Landgericht München I: Strafverfahren gegen Giuseppe T. (47 Jahre) wegen des Verdachts der Vergewaltigung u.a.

Die Jugendschutzkammer des Landgerichts München I hat heute den Angeklagten Giuseppe des T. wegen Vergewaltigung in 153 Fällen sowie wegen sexuellem Übergriff in 488 Fällen zu einer Freiheitsstrafe von 7 Jahren 6 Monaten verurteilt. Im übrigen wurde der Angeklagte freigesprochen.

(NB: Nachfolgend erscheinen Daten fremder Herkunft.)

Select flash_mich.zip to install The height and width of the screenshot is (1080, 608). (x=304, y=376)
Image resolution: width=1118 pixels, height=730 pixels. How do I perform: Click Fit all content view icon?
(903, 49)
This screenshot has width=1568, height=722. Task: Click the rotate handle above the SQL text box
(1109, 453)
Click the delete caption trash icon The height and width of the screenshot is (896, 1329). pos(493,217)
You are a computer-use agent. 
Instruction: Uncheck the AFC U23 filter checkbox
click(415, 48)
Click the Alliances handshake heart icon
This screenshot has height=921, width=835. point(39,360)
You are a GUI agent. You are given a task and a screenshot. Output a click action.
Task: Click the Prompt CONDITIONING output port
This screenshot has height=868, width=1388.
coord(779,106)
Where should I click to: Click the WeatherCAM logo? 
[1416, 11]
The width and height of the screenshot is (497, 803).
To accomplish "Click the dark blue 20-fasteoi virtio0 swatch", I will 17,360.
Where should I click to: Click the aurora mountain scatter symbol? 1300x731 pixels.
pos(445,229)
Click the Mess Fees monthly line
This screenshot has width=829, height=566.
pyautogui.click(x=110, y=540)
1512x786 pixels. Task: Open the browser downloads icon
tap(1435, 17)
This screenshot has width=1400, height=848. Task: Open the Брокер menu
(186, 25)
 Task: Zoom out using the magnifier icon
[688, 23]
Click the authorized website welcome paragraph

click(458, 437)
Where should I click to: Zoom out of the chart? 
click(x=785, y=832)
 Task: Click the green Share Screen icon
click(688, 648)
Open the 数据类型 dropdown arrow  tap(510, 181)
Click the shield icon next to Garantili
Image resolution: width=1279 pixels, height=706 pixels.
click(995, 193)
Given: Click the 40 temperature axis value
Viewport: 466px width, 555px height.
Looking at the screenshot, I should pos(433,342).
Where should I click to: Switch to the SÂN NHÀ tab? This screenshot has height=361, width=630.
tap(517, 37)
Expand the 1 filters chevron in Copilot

Der Angeklagte hatte nach den Feststellungen der Kammer als Jugendtrainer bei einem Fußballverein gearbeitet. Aus dieser Funktion heraus habe er den Jugendlichen aus den von ihm trainierten Mannschaften vermeintliche physiotherapeutische „Behandlungen“ angeboten. Tatsächlich ist der Angeklagte gar kein Physiotherapeut. Zu den „Behandlungen“ des Angeklagten gehörte das Einführen eines Fingers in den After der Geschädigten sowie die Manipulation am Penis der Geschädigten. Tatsächlich handelte es sich dabei aber nicht um physiotherapeutische Behandlungen.

Der Angeklagte hatte den Tatvorwurf, so wie er in der Anklage der Staatsanwaltschaft formuliert war, über eine Erklärung seines Verteidigers vollumfänglich eingeräumt. Der Tatnachweis wurde darüber hinaus aufgrund der in der Hauptverhandlung vorgespielten Videoaufzeichnungen der Vernehmungen der Geschädigten sowie auch der Einvernahme einzelner Geschädigter in der Hauptverhandlung selbst geführt.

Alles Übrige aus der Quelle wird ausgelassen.